Wednesday, April 13, 2016

Wednesday Words: It's About the Converations

When I first started posting every Wednesday, I planned on focusing on word study. What does instruction look like? Sound like? Best practices?  I've been posting since February 10 every Wednesday, little over two months. I just realized this week as I was thinking about what to post today that the key word in my Wednesday's post is "word." and that's what I have been pondering lately.  Words, vocabulary in the classroom, questions, teacher talk. What ever synonym you want to use that's what I've been contemplating. Like the world of blogging, my thinking ebbs and flows. I find myself getting caught up in one idea - immersing myself in it by reading blogs, reading professional books, sending tweets and joining twitter chats.

I find myself being robotic with my questions that I ask in the classroom. After 27 years, I am extremely programmed. This year, I read Readers Front & Center by Dorothy Barnhouse. I also reread Choice Words, by Peter Johnson for the umpteenth time. Both of these books help me organize my thinking, and I started making cheat sheets (small index cards) so that I could reprogram my brain when asking questions. I put the index cards on my clipboard or hold them as I am teaching. These helpful hints help me to ask questions at a higher level both in whole group and small groups and has made a huge shift in my instructional practices.

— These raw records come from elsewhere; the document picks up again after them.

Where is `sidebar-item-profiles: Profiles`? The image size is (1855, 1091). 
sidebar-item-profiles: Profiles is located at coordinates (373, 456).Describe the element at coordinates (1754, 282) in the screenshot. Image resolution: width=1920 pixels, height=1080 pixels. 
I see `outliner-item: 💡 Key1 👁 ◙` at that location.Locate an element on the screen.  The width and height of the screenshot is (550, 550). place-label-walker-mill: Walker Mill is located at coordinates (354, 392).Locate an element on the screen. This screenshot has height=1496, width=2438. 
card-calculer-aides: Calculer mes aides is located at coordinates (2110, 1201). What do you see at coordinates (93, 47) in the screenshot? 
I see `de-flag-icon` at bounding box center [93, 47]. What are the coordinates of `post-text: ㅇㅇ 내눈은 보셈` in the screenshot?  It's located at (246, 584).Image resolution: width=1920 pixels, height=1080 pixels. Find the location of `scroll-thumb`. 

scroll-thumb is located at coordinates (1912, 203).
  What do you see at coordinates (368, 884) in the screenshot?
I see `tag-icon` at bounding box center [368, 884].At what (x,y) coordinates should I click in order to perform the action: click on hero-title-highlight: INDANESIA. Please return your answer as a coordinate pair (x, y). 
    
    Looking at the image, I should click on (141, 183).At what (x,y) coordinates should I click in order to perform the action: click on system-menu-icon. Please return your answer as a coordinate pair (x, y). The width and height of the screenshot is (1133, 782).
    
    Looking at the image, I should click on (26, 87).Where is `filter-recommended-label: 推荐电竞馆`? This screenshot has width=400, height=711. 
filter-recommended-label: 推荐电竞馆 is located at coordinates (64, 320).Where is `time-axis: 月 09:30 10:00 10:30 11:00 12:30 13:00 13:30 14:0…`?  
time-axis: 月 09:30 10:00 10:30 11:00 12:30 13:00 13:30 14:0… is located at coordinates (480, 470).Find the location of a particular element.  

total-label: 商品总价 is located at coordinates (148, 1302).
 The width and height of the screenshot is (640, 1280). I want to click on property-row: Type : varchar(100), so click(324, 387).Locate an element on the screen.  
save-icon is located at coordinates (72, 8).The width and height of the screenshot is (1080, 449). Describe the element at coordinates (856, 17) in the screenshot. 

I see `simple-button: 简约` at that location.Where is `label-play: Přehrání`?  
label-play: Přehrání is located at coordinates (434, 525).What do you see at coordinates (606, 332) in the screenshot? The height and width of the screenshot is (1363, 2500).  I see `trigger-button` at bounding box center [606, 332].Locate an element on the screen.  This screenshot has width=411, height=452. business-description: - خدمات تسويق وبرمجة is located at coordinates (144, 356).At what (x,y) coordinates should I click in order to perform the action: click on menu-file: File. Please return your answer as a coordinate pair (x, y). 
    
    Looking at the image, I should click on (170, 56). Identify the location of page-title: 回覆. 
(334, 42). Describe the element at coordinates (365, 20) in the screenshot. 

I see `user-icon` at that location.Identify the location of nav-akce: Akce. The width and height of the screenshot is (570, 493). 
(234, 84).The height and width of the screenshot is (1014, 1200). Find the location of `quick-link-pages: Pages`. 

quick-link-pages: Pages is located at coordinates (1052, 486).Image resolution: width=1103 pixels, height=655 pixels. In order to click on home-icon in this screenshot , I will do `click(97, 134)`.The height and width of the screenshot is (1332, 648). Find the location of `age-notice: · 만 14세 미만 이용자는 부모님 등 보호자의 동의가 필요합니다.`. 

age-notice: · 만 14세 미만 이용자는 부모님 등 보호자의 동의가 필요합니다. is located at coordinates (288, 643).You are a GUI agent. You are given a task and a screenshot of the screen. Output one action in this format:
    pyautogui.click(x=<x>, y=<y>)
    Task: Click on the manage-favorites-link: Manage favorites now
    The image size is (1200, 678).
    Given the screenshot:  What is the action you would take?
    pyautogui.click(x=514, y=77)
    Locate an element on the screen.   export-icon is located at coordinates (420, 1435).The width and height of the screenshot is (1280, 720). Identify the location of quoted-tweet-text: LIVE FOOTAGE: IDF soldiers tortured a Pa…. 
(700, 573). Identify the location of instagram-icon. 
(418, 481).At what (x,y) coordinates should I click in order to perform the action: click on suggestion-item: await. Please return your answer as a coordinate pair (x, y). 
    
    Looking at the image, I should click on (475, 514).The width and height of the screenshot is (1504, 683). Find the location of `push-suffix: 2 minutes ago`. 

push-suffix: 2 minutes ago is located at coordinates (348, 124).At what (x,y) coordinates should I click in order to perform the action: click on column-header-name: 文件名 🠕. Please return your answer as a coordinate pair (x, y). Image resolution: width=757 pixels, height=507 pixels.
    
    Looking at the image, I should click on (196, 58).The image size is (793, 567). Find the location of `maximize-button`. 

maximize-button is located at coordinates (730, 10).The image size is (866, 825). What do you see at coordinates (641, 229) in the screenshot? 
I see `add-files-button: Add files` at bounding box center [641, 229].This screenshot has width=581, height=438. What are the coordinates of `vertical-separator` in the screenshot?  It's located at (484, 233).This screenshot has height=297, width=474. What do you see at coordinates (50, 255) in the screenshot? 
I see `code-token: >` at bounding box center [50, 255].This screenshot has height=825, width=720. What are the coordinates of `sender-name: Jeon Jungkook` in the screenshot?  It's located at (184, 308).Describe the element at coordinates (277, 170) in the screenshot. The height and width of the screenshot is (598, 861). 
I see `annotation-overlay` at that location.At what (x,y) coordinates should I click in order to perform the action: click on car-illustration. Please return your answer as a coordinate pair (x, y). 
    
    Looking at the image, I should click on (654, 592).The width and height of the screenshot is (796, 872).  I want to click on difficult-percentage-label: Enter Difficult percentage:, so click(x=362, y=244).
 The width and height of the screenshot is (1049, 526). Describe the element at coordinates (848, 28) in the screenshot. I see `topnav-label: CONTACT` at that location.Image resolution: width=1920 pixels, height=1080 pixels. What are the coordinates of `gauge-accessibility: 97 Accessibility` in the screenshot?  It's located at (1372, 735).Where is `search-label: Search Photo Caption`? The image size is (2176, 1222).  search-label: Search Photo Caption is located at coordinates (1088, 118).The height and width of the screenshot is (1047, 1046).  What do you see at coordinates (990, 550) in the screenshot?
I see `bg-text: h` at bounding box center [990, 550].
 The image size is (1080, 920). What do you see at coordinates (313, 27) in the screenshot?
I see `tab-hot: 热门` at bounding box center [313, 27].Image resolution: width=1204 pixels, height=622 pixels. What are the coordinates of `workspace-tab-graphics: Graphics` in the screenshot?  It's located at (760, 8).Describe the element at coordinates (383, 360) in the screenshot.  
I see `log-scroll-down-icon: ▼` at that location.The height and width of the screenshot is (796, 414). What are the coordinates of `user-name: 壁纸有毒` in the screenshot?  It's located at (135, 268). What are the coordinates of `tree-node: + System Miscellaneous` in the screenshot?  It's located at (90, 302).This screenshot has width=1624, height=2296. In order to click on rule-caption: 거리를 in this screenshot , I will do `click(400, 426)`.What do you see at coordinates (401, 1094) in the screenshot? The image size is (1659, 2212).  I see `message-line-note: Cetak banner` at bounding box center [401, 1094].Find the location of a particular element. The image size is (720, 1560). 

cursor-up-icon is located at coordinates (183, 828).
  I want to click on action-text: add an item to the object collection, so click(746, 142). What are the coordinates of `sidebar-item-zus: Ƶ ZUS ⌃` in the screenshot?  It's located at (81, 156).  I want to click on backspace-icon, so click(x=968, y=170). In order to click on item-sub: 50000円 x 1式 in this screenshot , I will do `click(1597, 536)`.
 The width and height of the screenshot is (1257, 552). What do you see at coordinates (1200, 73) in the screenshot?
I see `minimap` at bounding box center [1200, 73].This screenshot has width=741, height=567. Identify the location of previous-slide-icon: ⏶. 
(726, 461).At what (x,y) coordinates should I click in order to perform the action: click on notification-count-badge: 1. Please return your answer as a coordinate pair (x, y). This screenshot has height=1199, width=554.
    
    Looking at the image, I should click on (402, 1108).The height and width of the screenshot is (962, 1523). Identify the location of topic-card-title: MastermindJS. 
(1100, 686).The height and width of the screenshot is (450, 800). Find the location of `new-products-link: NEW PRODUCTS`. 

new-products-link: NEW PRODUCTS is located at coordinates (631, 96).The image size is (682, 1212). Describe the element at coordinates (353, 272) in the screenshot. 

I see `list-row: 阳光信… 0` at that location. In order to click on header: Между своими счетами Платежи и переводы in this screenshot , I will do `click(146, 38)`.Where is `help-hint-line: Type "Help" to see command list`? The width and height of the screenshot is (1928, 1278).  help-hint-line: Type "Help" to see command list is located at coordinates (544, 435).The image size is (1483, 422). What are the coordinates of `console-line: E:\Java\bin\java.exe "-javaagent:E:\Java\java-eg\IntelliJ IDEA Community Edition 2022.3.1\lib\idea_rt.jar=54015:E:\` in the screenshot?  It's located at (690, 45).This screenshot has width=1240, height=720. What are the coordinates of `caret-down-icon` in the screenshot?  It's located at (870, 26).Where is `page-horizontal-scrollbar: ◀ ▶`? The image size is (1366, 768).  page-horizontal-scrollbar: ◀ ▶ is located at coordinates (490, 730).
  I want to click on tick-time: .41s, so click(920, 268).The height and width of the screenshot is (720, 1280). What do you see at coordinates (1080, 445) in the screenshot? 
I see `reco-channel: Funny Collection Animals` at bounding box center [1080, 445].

Some of my new question from the article 
I just found “100 Questions That Help Students Think about Thinking” on twitter. These questions are categorized and it will be my go to for the rest of the school year. I especially like the idea of Maker Space and helping students be more reflective as learners. With six weeks of school left, I am going to structure workshop around stronger questions and allow myself some freedom to make mistakes at the same time begin to mold my new language of questioning.  My cheat sheets are growing.... So perhaps Wednesday's blog isn't going to be just about instructional practices with word study.. Perhaps it's going to be just about words a pretty lofty topic.

1 comment:

  1. We are always growing - and it's books like What Readers Really Do that push our thinking and our teaching. I love your idea of questioning cheat sheets to keep us from slipping back into the usual questions. Great post, my friend.